Based on our assessment of the reasons for and the reasons to avoid genetic testing together with the potential benefits and harms of genetic testing, we suggest that the following broad principles be used in dealing with emerging knowledge about genetic susceptibility to mental disorders. Specifically, we predict the following.
Predictive genetic testing is most likely to be of use in early life for mental disorders with a high genetic determination and where there are interventions available to reduce that risk. Conditions carrying high risk for social stigmatization require greater justification for genetic screening in early life. Predictive genetic testing for conditions of low genetic determination, for which modifiable environmental processes are important, will necessarily be unreliable predictors of future disease risk and so may be prone to producing unnecessary stigma. A general screen for genetic risk in early life is not warranted for those with no family history of psychiatric disorder, unless there is something inexpensive and low risk that can be done preventively to reduce the risk. Screening for genetic risk of any disorder should be motivated by family history, and permitted where there is a clear capacity to act preventively or where the individual can put in place measures that they perceive as beneficial, provided that the choice is based on clear and current information, and the individual understands the risks and benefits of genetic testing and the stigma associated with particular test results. Genetic testing can be provided for individuals who choose testing when there is a capacity to act preventively in the absence of a family history, provided that the choice is based on clear and current information, and that the individual understands the risks and benefits of genetic testing and the stigma associated with particular test results.

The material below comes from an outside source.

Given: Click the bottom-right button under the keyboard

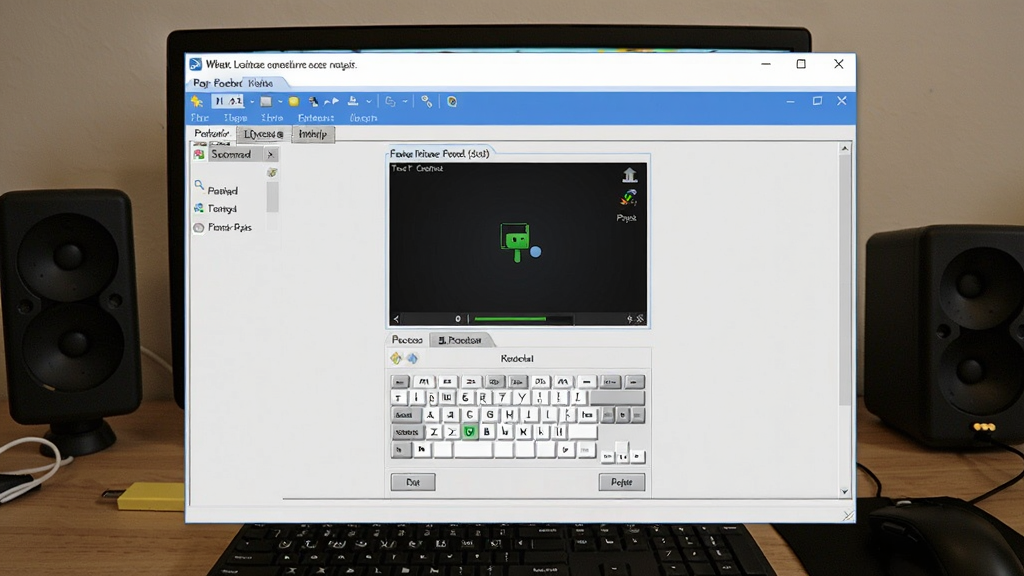Looking at the screenshot, I should click(x=622, y=482).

Any individual who will be given a genetic test result that is likely to induce social stigma, should be counselled from the outset by trained mental health professionals. This does not necessarily mean one-on-one counselling; for children, peer support groups and less psychiatrically intense interventions may be more developmentally appropriate.
Finally, it is essential that research into the genetics of mental disorders is accompanied by social science research on the ways in which genetic findings influence the lives of those who are tested. Such research is needed to inform community level interventions that aim to develop more tolerant and compassionate societies that will make good use of genetic information about the causes of mental disorders. It could inform efforts like that of the Australian depression initiative (beyondblue; www.beyondblue.org.au) to reduce community stigmatization of depression and improve its diagnosis and treatment.